Rie mengulurkan tangannya ke arahku.
“Apa? Ada apa?”
Aku menggoda Rie dengan bercanda.
“Aku… aku ingin…”
Rie ragu-ragu, tidak mampu meminta untuk bergabung dengan kami.
Biasanya, dia akan menganggapnya sebagai lelucon dan langsung bergabung, tetapi tidak hari ini.
“Apa yang tadi kau katakan? Aku kurang jelas mendengarmu.”
Aku tersenyum nakal pada Rie.
Dengan bibir mengerucut, Rie balas menatap tajam.
“Apa? Ada yang ingin kau katakan?”
“Aku… aku ingin bergabung dengan kalian.”
Setelah akhirnya menahan rasa frustrasinya, Rie meninggikan suara kepada saya.
Melihat itu, saya membalasnya dengan senyum cerah,
“Baiklah, mari kita semua pergi bersama-sama.”
—
Terjemahan Raei
—
“Rudy! Begini caranya?”
“Ya! Ukuran itu sepertinya pas.”
Kami langsung menuju ke lapangan olahraga Akademi Liberion.
Aku dan Rie mulai menggulung bola salju raksasa.
“Apakah kita benar-benar harus melakukan ini?”
Rie berbicara kepada kami dengan ekspresi sedikit kesal.
“Maksudku, memang kita semua berdandan rapi untuk acara ini, tapi apakah kamu harus memakai begitu banyak lapisan pakaian?”
Aku menatap Rie dengan tatapan mengejek.
Dia mengenakan begitu banyak lapisan pakaian sehingga dia sendiri lebih mirip bola salju.
Seandainya bajunya berwarna putih, pasti akan menyatu sempurna dengan bola salju yang kita buat.

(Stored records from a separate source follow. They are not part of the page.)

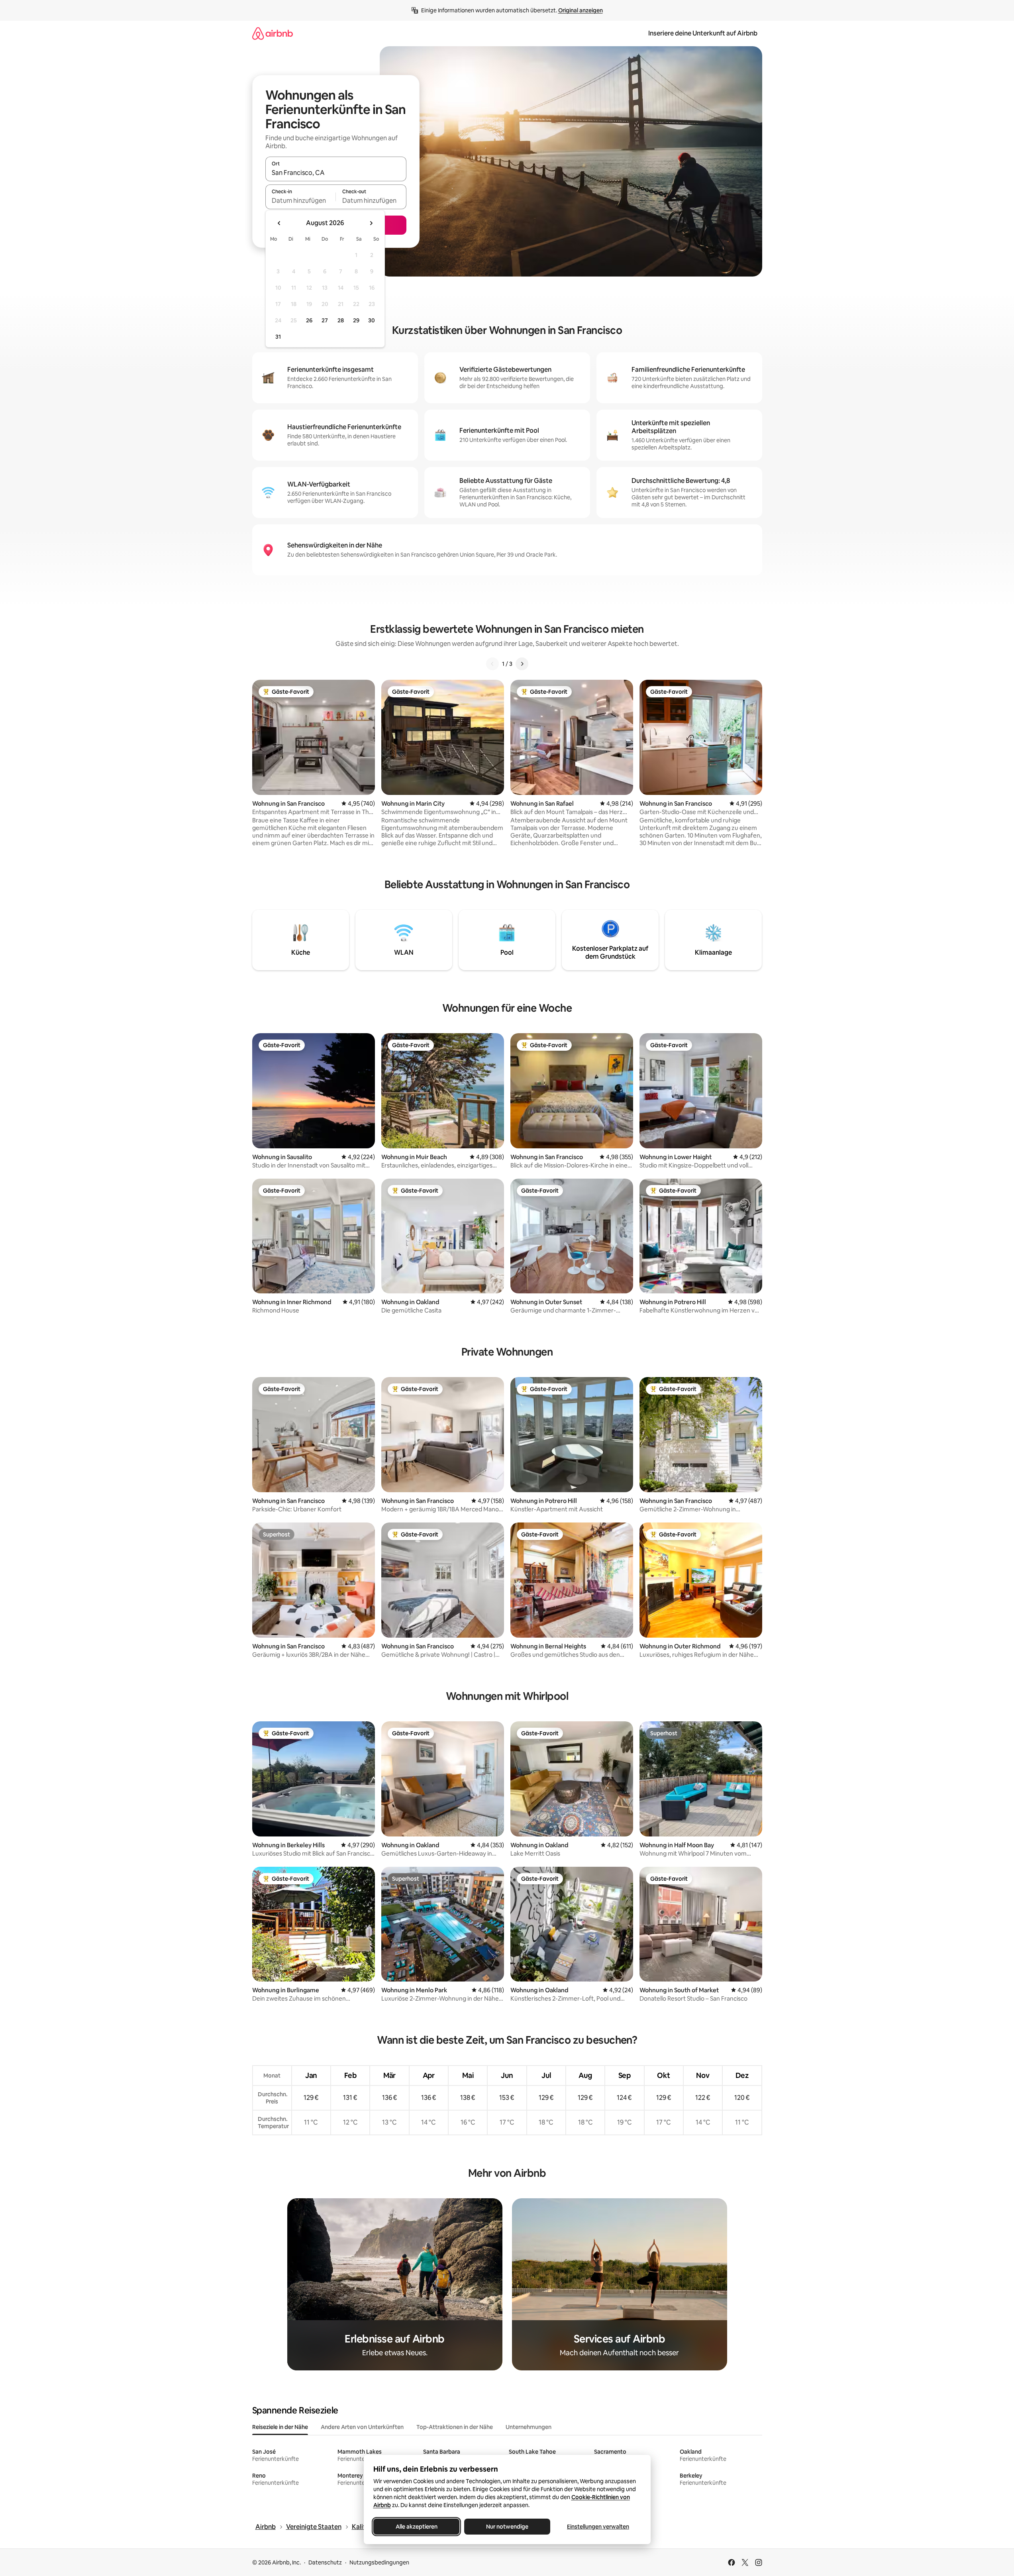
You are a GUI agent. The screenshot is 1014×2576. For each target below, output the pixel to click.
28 (340, 320)
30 (371, 320)
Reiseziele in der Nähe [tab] (280, 2427)
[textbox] (301, 200)
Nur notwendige (507, 2526)
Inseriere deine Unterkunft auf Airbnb (702, 33)
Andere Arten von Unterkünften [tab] (362, 2427)
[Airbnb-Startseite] (272, 33)
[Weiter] (522, 663)
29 (356, 320)
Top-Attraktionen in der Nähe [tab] (454, 2427)
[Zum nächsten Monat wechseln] (371, 223)
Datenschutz (325, 2562)
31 (278, 336)
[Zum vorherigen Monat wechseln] (279, 223)
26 (309, 320)
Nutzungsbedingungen (379, 2562)
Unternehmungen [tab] (528, 2427)
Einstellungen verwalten (598, 2526)
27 (325, 320)
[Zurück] (492, 663)
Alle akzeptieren (416, 2526)
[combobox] (336, 172)
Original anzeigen (580, 10)
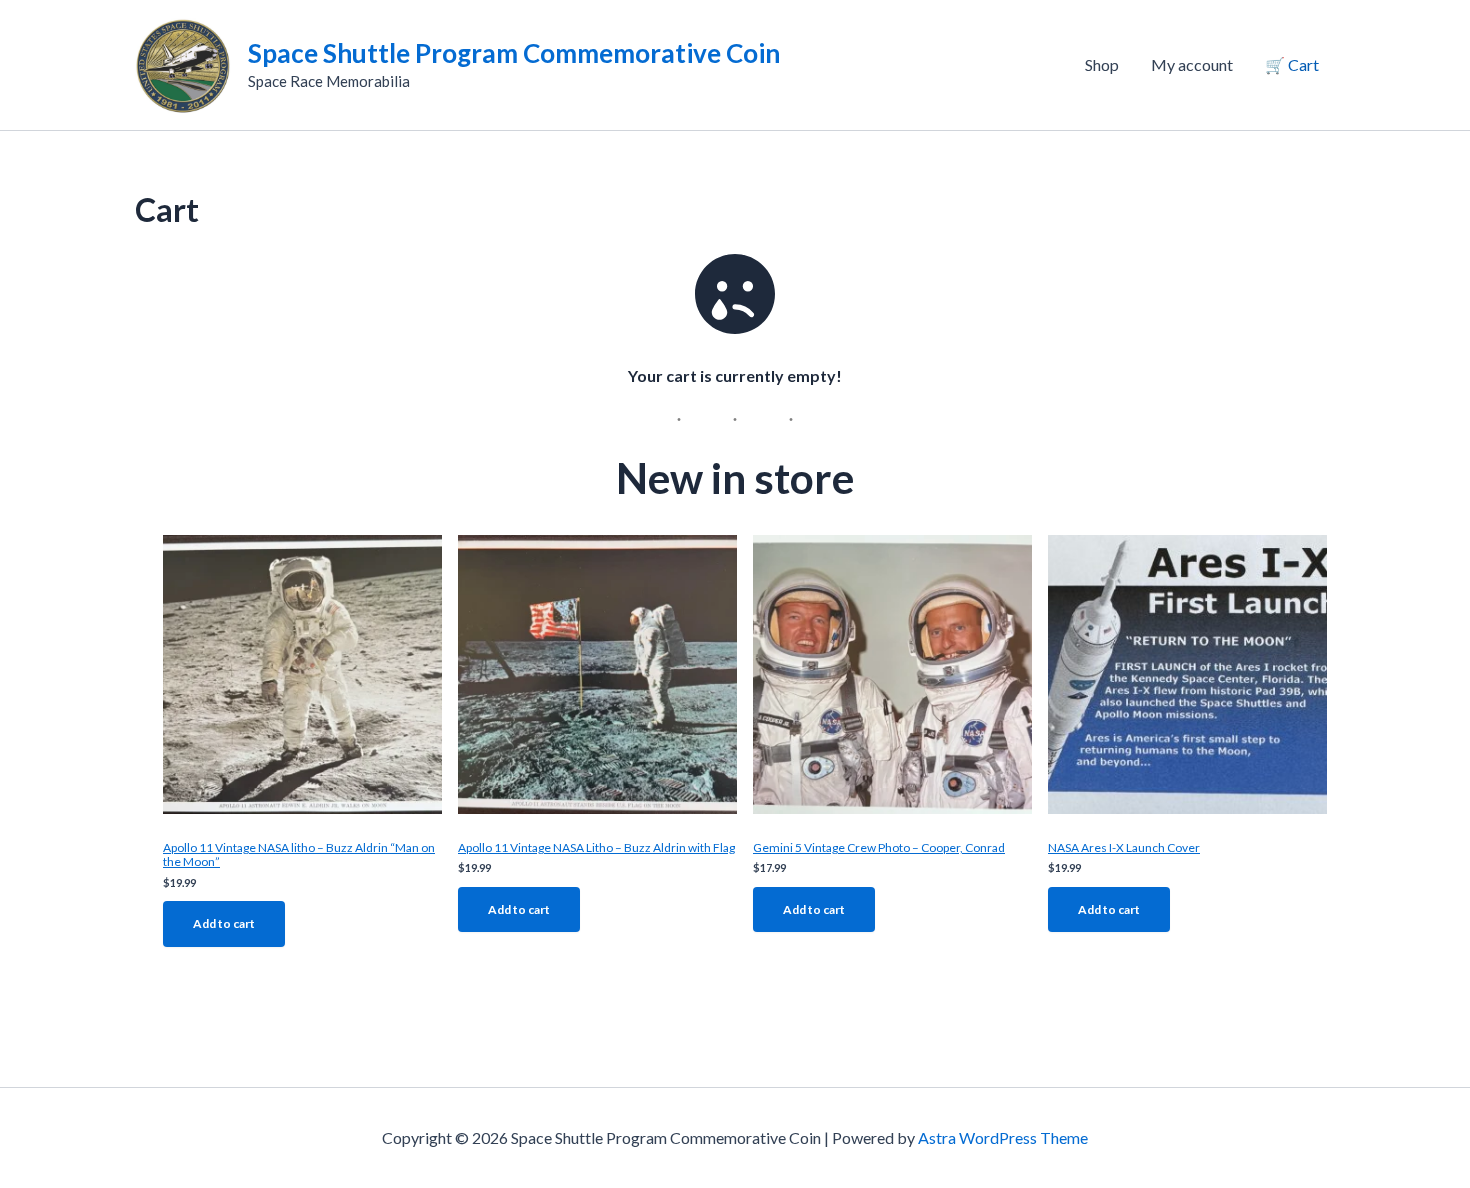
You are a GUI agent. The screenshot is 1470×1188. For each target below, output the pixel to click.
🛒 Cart (1292, 64)
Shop (1102, 64)
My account (1192, 64)
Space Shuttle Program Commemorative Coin (514, 53)
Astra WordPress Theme (1003, 1137)
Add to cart (224, 923)
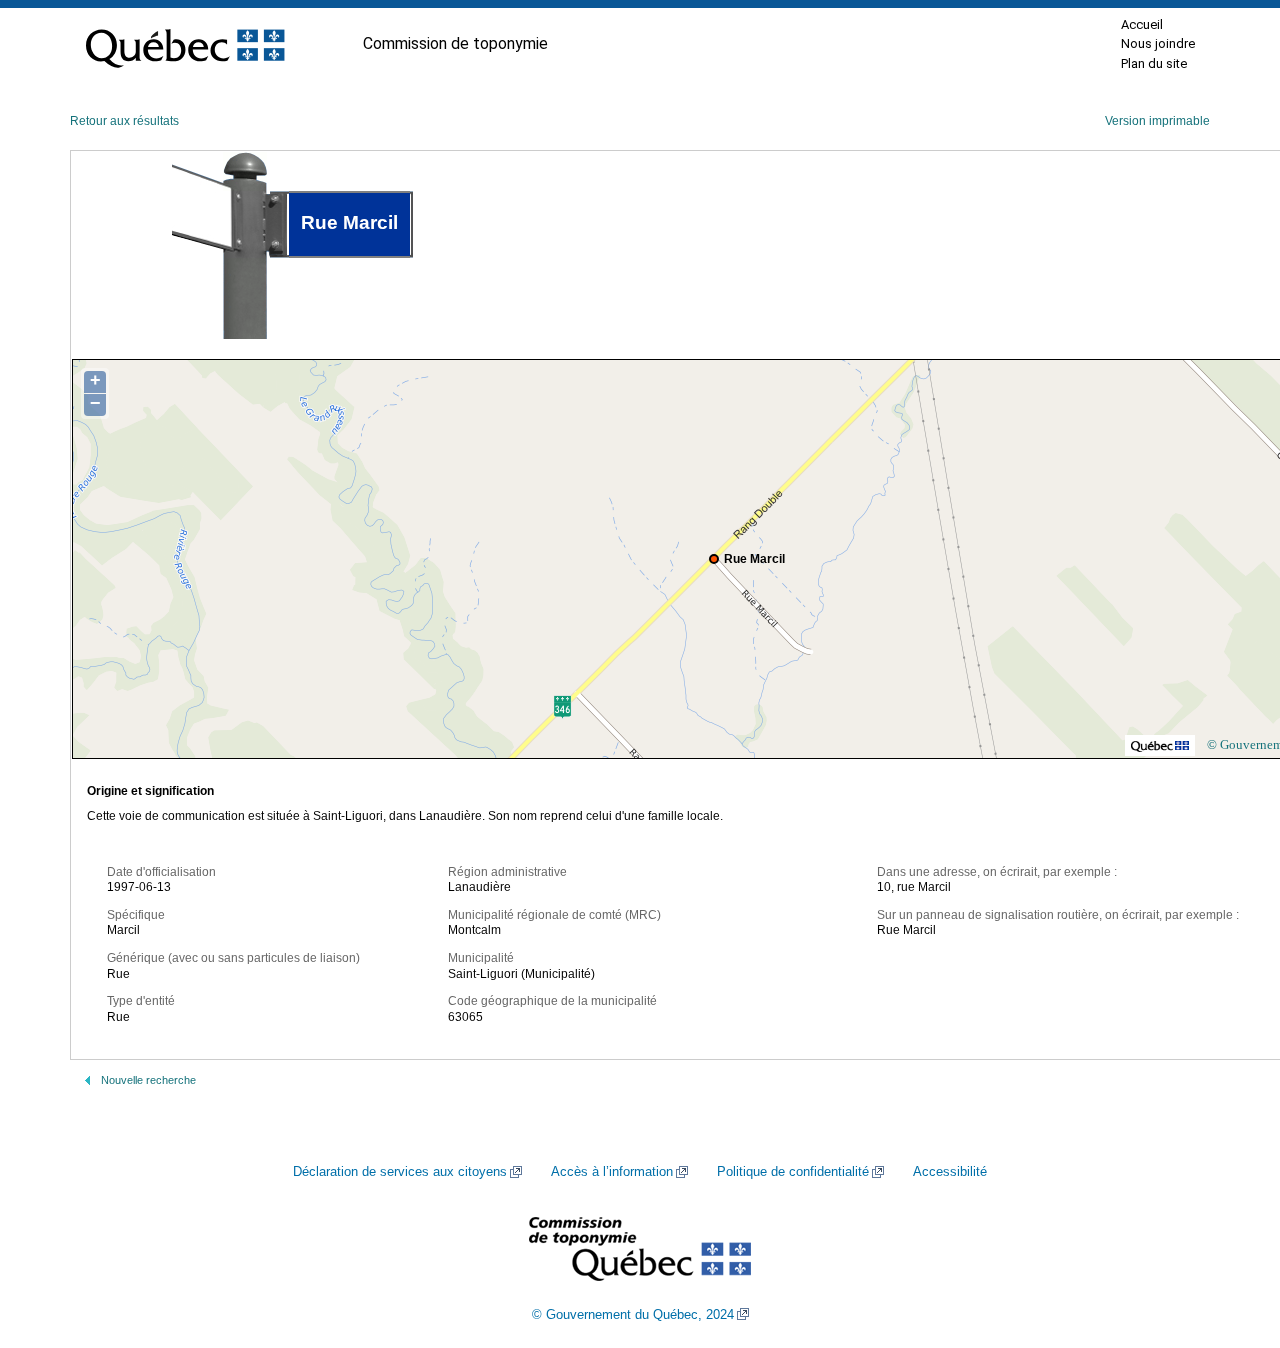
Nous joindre (1158, 43)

“Dingin sekali. Aku benar-benar benci cuaca dingin,”
Rie menggerutu sambil memalingkan kepalanya.
“Tapi bukankah menggulung salju dengan tangan kosong itu sakit? Kenapa kamu tidak membiarkan aku saja yang melakukannya?”
“Tidak mungkin! Aku bahkan menikmati sensasi dingin di tanganku.”
Sejujurnya, ketika kami pertama kali tiba, sudah ada boneka salju yang berdiri di sana.
Rie dengan cepat menciptakan satu dengan menggunakan sihir elemen untuk mengumpulkan salju.
Namun, saya langsung menghancurkannya.
“Itu bukan manusia salju sungguhan!”
Saya merasa seperti seorang pengrajin ulung yang menyaksikan keramik buatan pabrik—benar-benar artifisial dan tanpa jiwa.
“Rudy! Aku akan memindahkan ini ke sana!”
“Tidak, tidak, biar saya gulingkan ke arah Anda.”
Aku menggulirkan bola salju yang lebih besar ke arah bola salju Luna yang lebih kecil.
“Dan sekarang, seperti ini…”
Aku mulai meletakkan bola salju Luna yang lebih kecil di atas bola salju yang sudah kubuat.
Dan begitulah, boneka salju kita selesai.
“Fiuh!”
“Wow!!”
Baik Luna maupun aku menatap boneka salju kami, sambil tersenyum bangga.
Untungnya, salju yang turun berkualitas baik dan belum tersentuh, sehingga kami bisa sampai ke sana dengan cepat.
“Baiklah, mari kita…”
Aku hendak mengambil tas berisi ranting dan peralatan yang telah kusiapkan untuk dekorasi ketika Rie menyela.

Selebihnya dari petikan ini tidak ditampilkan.